Brock
McElroy

Moving from Jekyll to Gatsby

08 October, 2018

I've migrated my site from Jekyll to GatsbyJS, the static site generator built on React, webpack, and GraphQL. I got to work with some new, buzzy techs and I ended up with a cooler, snappier site at the end of it!

Why I Moved

Primarily, I'm learning React and I wanted some easy practice; the opportunity to write some GraphQL queries was a nice bonus. Gatsby takes care of all the setup (and routing and server-side rendering, etc.) so I was able to jump right into writing JSX and GraphQL.

I found that Gatsby also makes it easy to incorporate some new web technologies that take a lot more work to get up and running in Jekyll — for instance, it's so much easier to get responsive images with progressive loading up and running.

But the biggest difference is Gatsby lets you build with React, and (if you like React) that's pretty neat!

Migrating

The best part about Jekyll is that it lets you generate blog posts from Markdown, and of course Gatsby has a plug-in for that. Moving post content over is pretty straightforward.

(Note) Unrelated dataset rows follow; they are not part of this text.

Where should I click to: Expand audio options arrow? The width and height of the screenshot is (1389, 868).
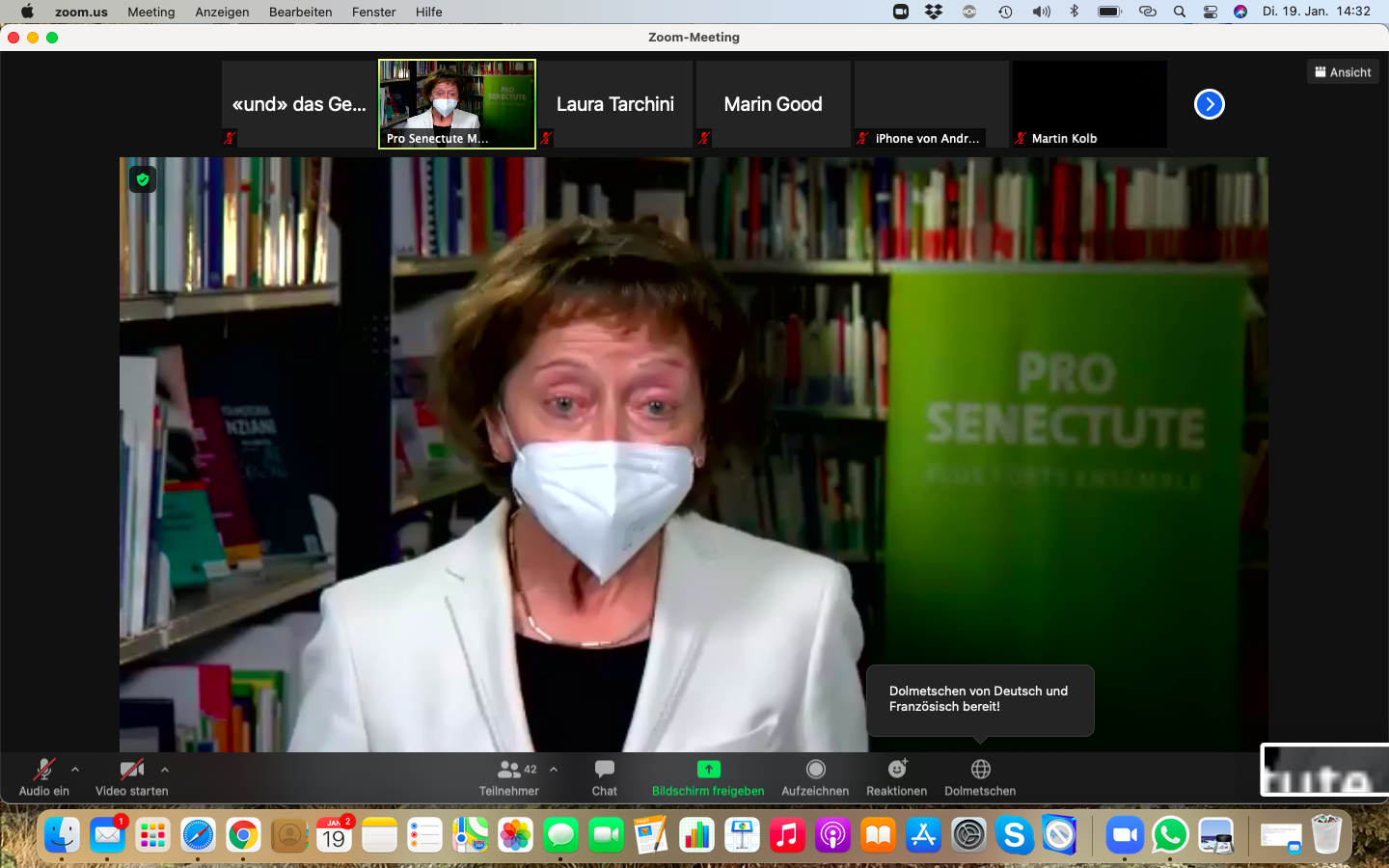click(75, 770)
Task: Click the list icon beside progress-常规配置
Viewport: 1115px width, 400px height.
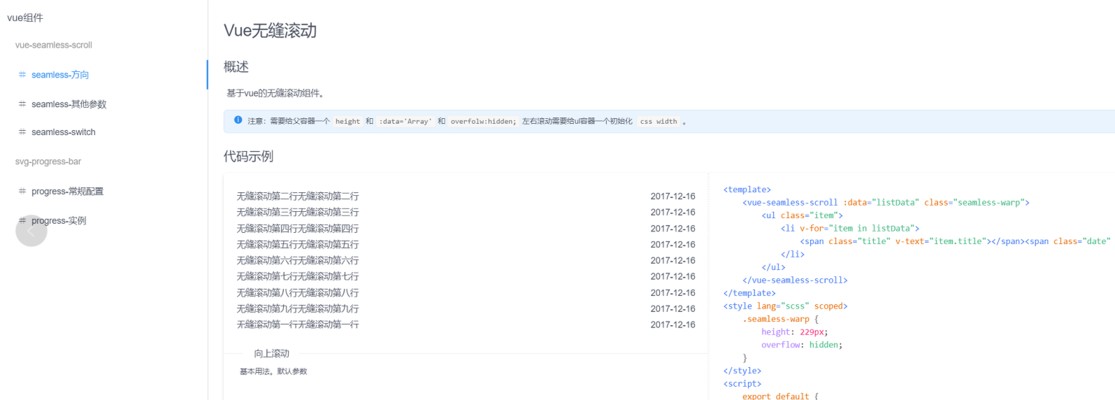Action: tap(22, 191)
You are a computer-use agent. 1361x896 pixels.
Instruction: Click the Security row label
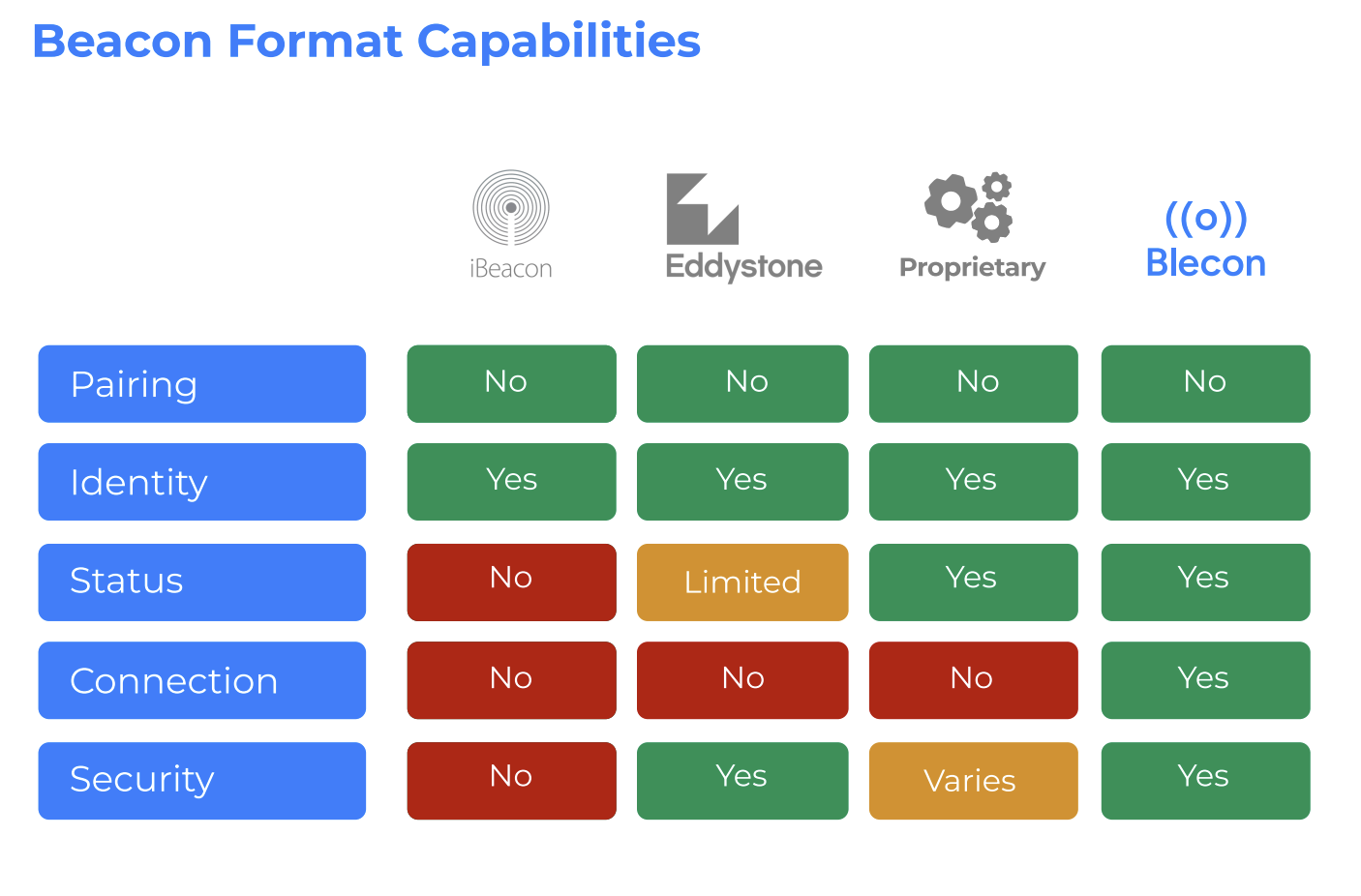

I originally chose Jekyll as my generator because it's supported by GitHub Pages. All you've got to do is push your source up and GitHub will build and host it for you, for free! But you have to use Jekyll, and then only with predetermined plugins. Because I was was using custom Jekyll plugins, I was building my site locally and then pushing it up, so I had already lost some of that convenience. And actually, that is how you can use any static generator, like Gatsby, with GitHub Pages: build local, and push it up after.

But then again, maybe you've got better options. Building yourself and managing that generated site is kind of a hassle. I moved over to Netlify. They've got a free hosting tier, and as soon as you push up your Gatsby source they'll build and host it for you. On top of that, they make it really easy to manage SSL and even your DNS records.

Pain Points

GraphQL is pretty neat™ but if you're not familiar it can be a pretty frustrating experience learning the language and filters just to display a local image two folders over.

I Like Gatsby

I would do it again, and if you're interested in modern frontend tech I would definitely recommend giving Gatsby a shot.